Lines about finding words and elements:
-*-*-

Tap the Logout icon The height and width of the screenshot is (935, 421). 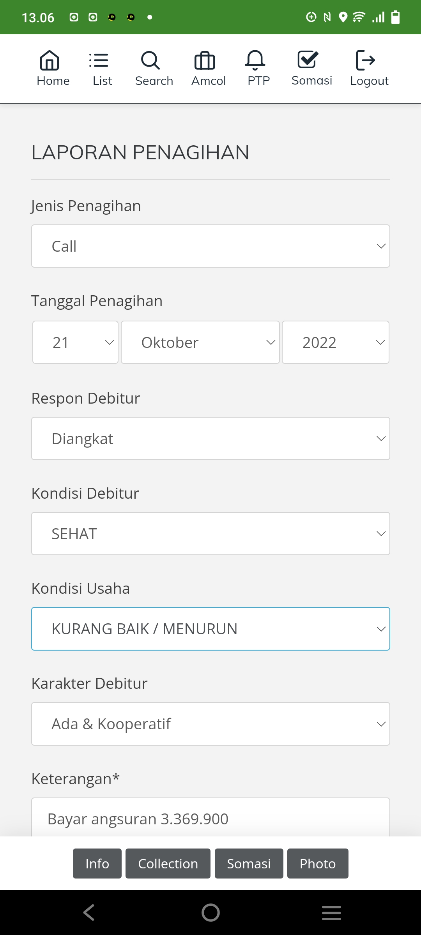[x=365, y=60]
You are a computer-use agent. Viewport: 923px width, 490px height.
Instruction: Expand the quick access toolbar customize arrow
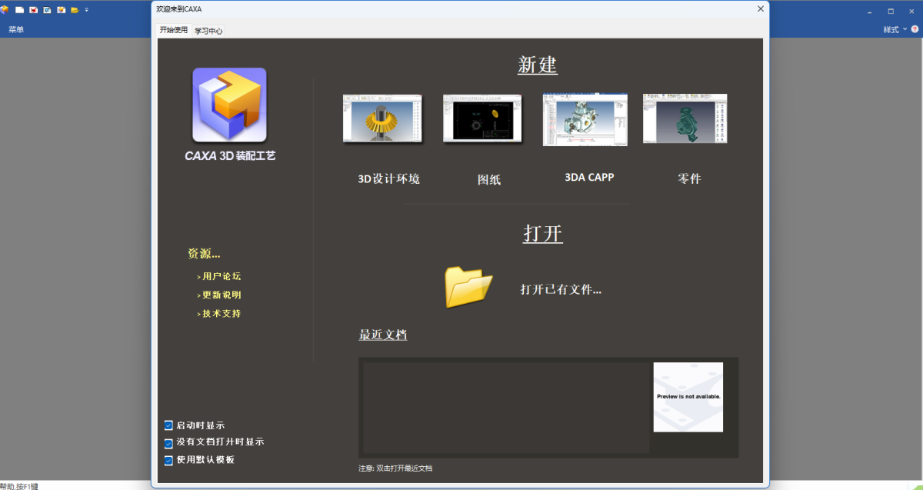click(87, 10)
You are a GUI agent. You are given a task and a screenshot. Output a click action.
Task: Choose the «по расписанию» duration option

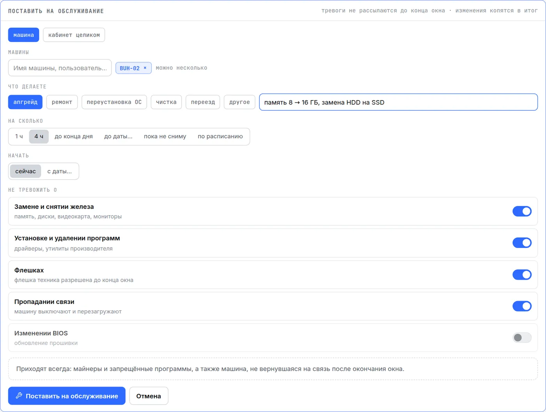tap(220, 136)
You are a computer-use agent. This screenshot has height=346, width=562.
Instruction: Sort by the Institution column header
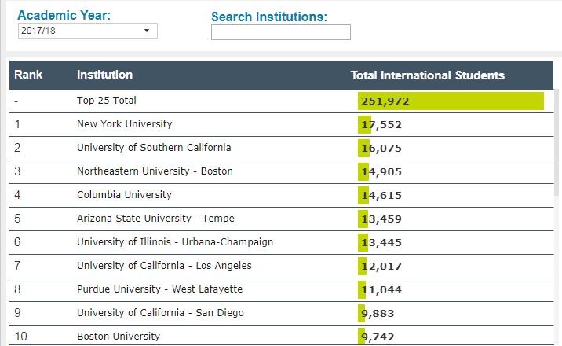coord(104,75)
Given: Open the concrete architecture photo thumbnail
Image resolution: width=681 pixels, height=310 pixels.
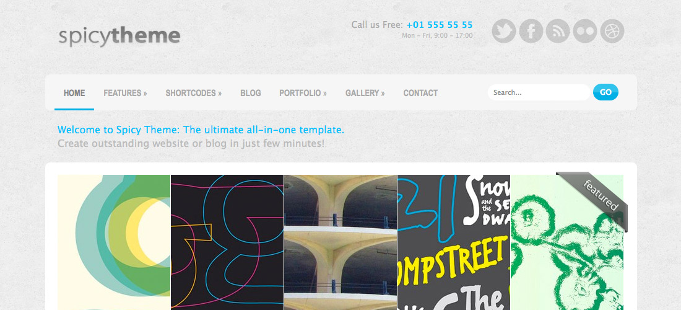Looking at the screenshot, I should click(341, 242).
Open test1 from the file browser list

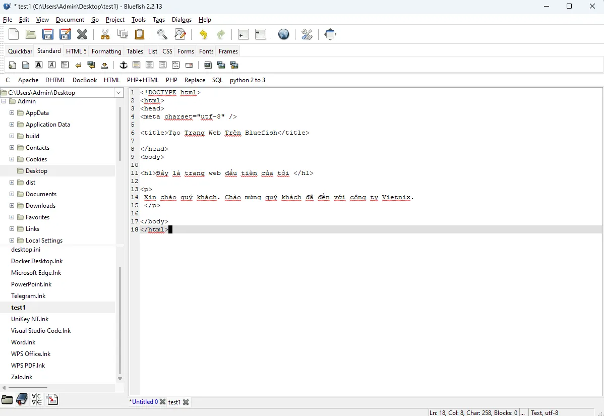[18, 307]
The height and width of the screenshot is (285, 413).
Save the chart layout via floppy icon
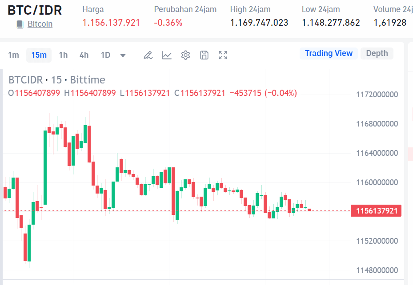204,55
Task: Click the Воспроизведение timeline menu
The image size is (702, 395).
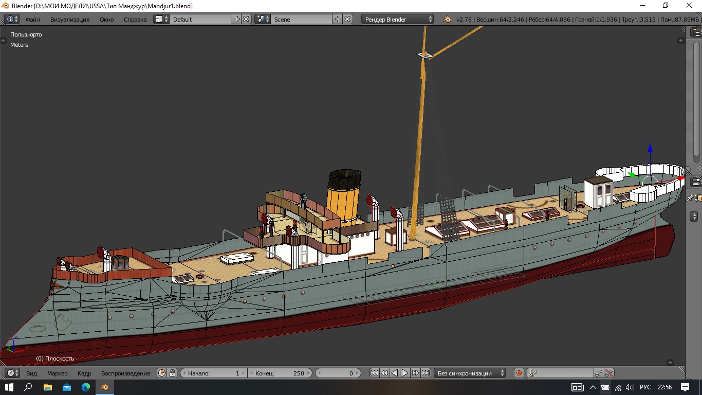Action: pos(125,373)
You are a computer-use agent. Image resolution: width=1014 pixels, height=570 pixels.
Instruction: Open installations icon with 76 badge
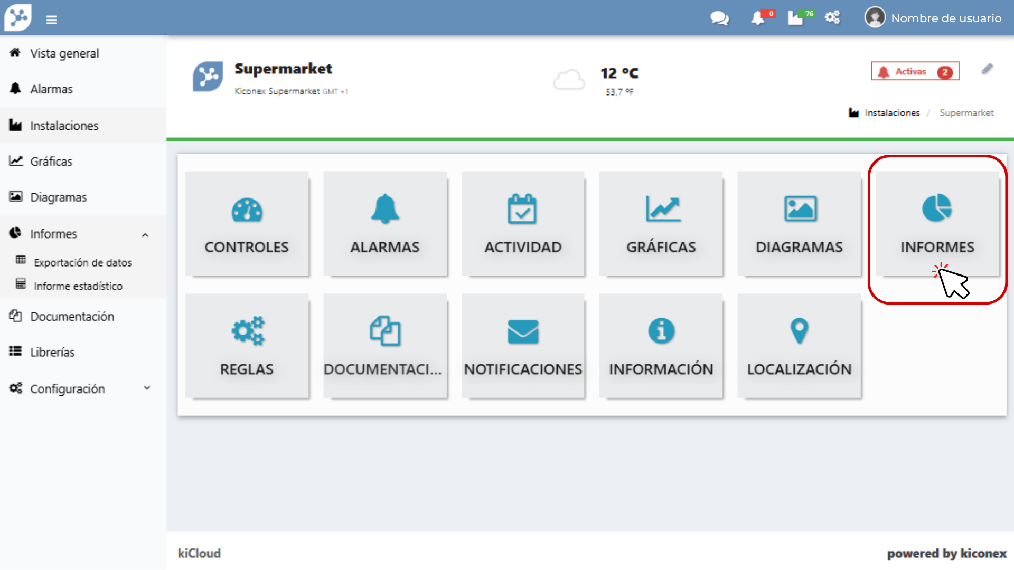[796, 18]
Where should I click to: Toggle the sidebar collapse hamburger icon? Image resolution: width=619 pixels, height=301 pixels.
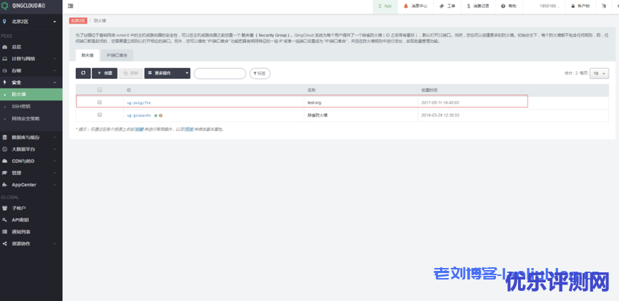pyautogui.click(x=69, y=6)
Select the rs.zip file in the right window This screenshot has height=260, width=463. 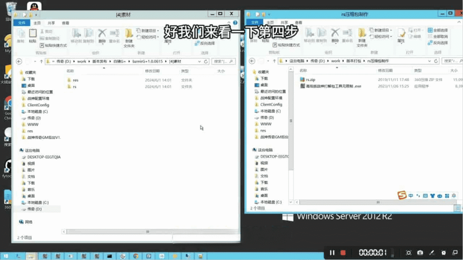pyautogui.click(x=310, y=80)
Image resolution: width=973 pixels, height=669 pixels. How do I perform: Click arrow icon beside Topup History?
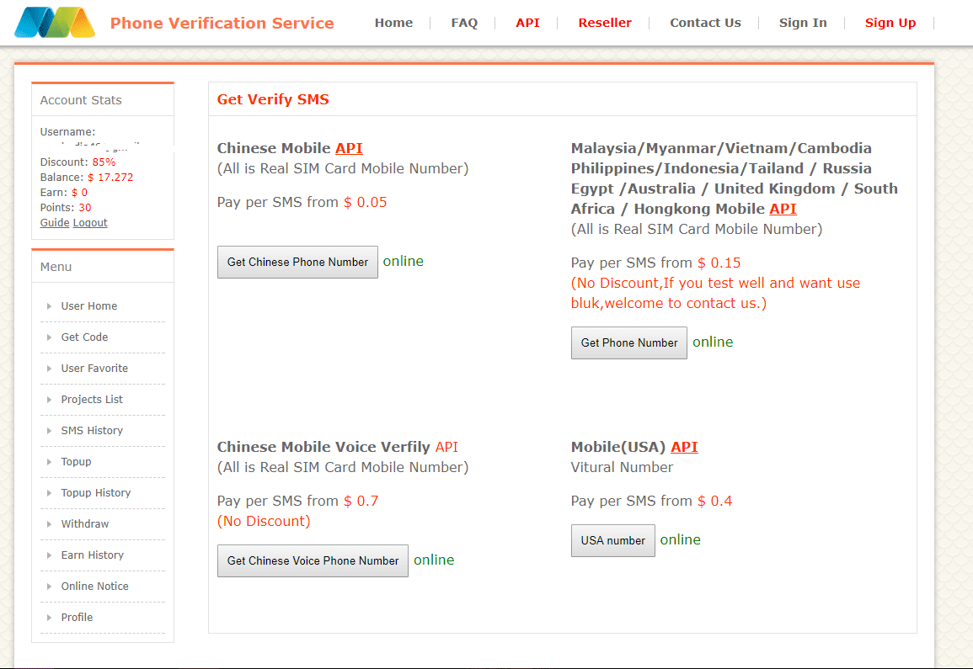point(50,493)
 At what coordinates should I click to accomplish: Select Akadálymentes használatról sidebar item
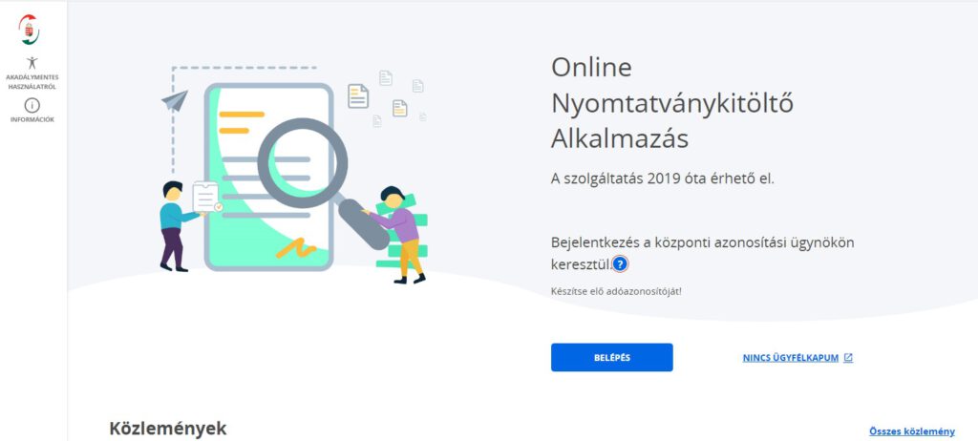(32, 82)
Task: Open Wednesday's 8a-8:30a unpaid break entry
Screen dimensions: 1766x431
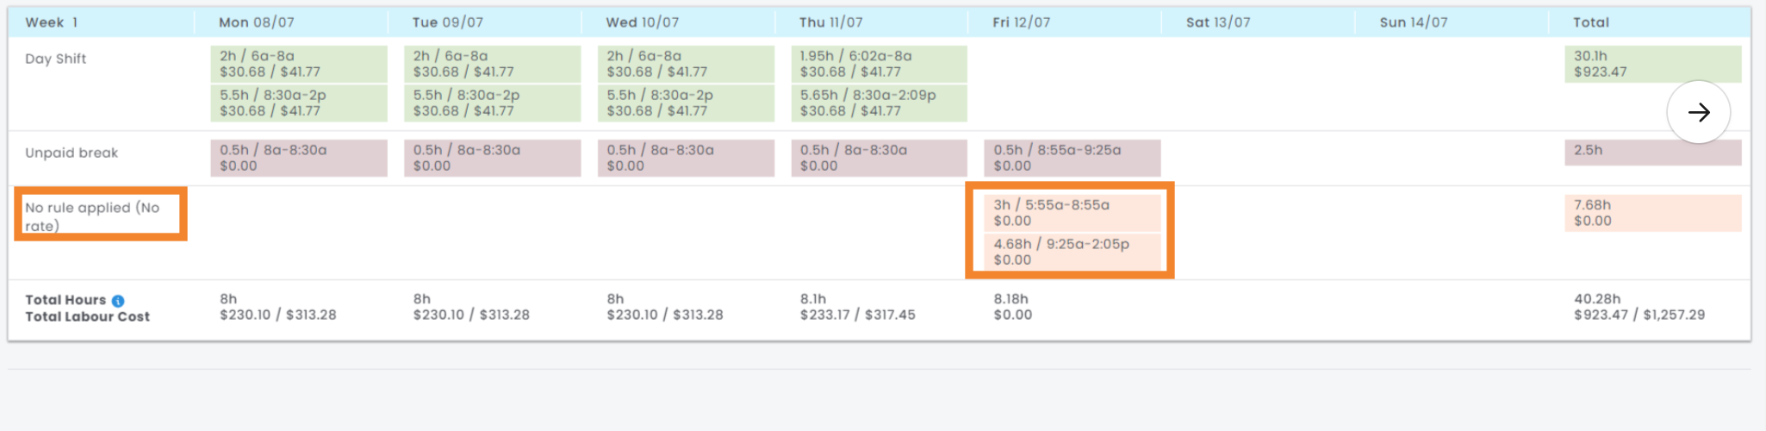Action: (686, 158)
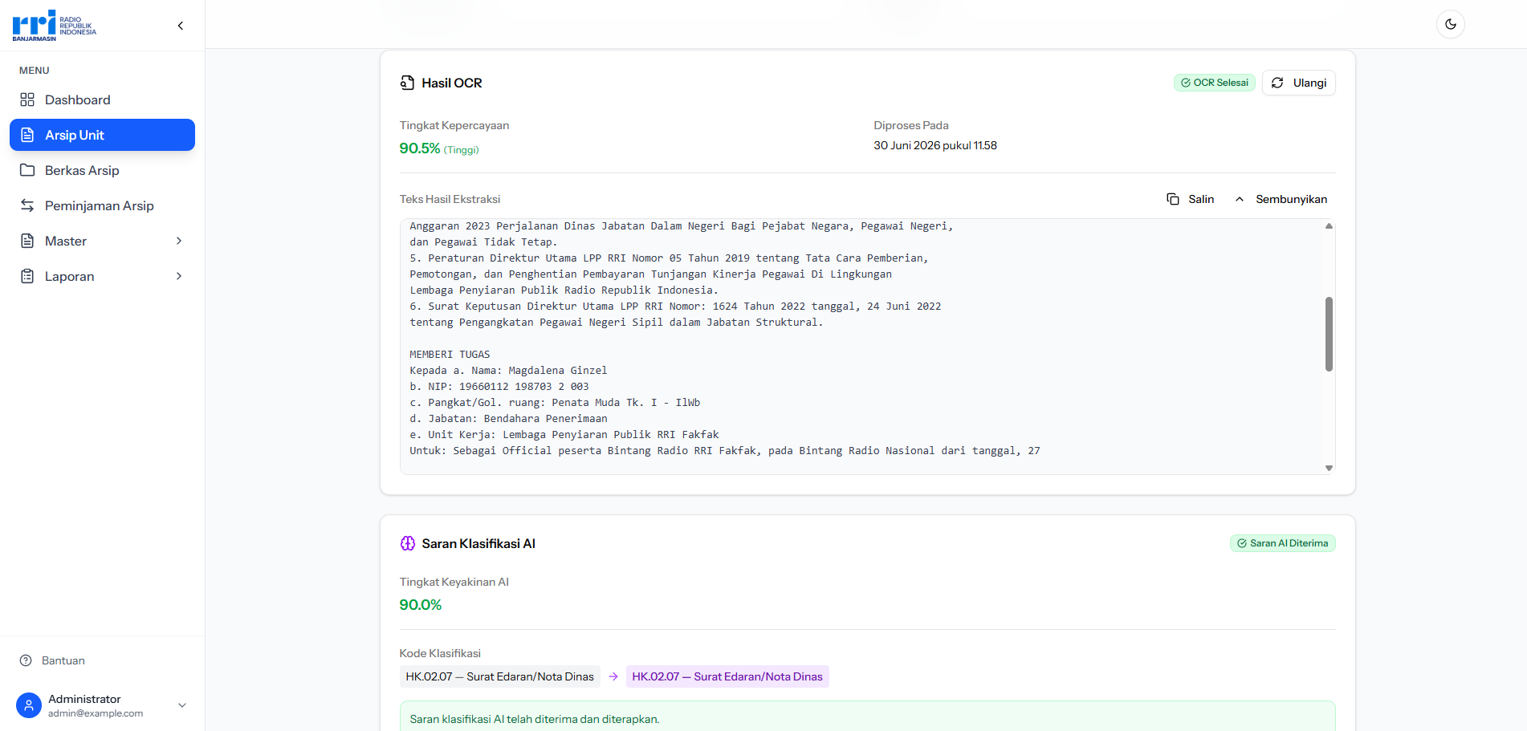Hide extracted text with Sembunyikan
The image size is (1527, 731).
(1281, 199)
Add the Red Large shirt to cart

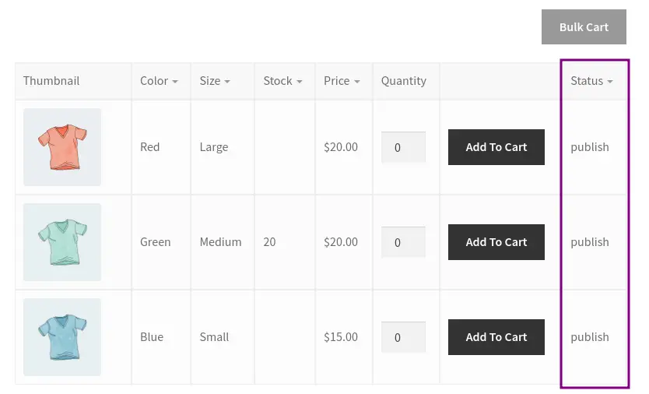coord(496,147)
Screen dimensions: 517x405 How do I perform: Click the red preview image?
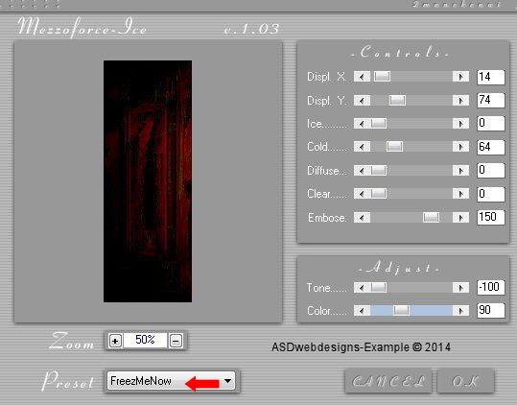coord(148,181)

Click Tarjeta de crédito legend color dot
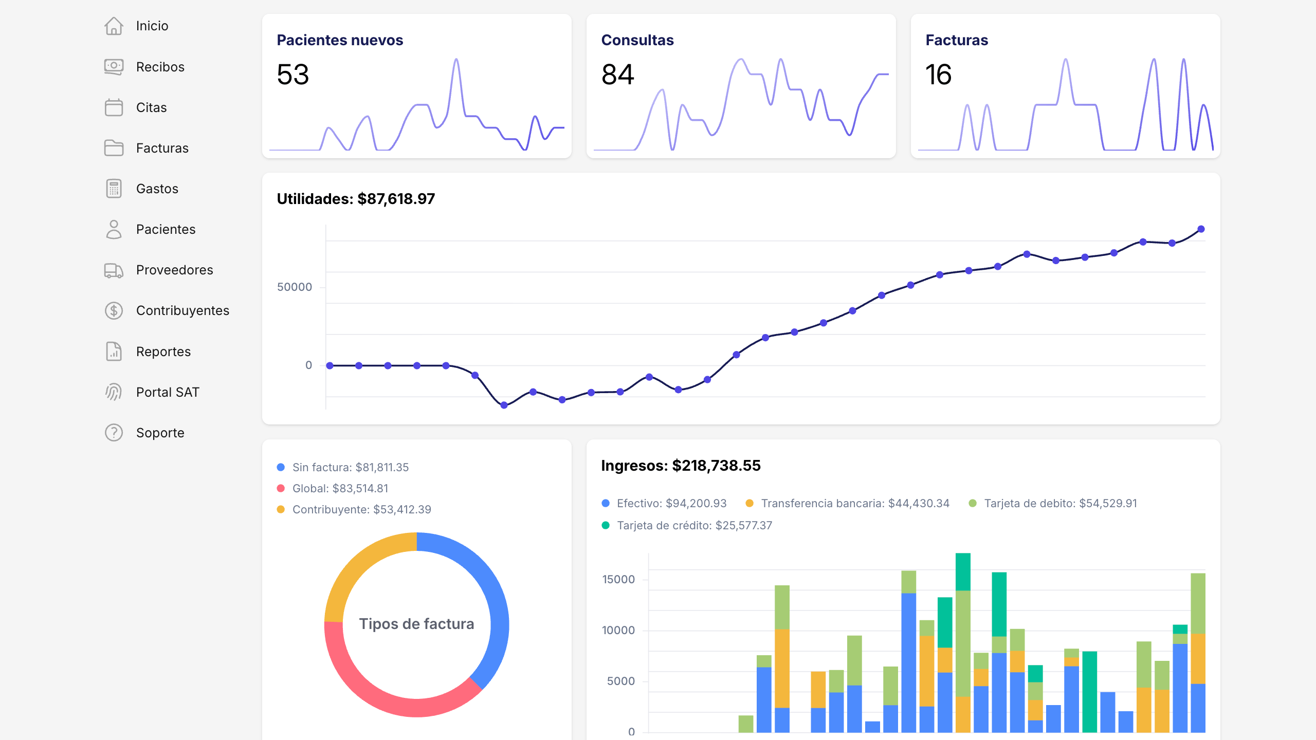(x=606, y=525)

-*-*-

Do this – Edit the stretch from the line containing "Image resolution: width=973" through the line containing "coord(148,181)" by replacing "Wednesday's" with "Thursday's" and keeping everything else the same. Give back only those lines, with the pictures left out.

Result below –
Image resolution: width=973 pixels, height=669 pixels. How do I perform: Click arrow icon beside Topup History?
point(50,493)
 At what coordinates should I click to accomplish: Select Akadálymentes használatról sidebar item
(32, 82)
Task: Open Thursday's 8a-8:30a unpaid break entry
Screen dimensions: 1766x431
Action: (686, 158)
Hide extracted text with Sembunyikan
The image size is (1527, 731).
(1281, 199)
Add the Red Large shirt to cart

coord(496,147)
Screen dimensions: 517x405 How do I perform: Click the red preview image?
coord(148,181)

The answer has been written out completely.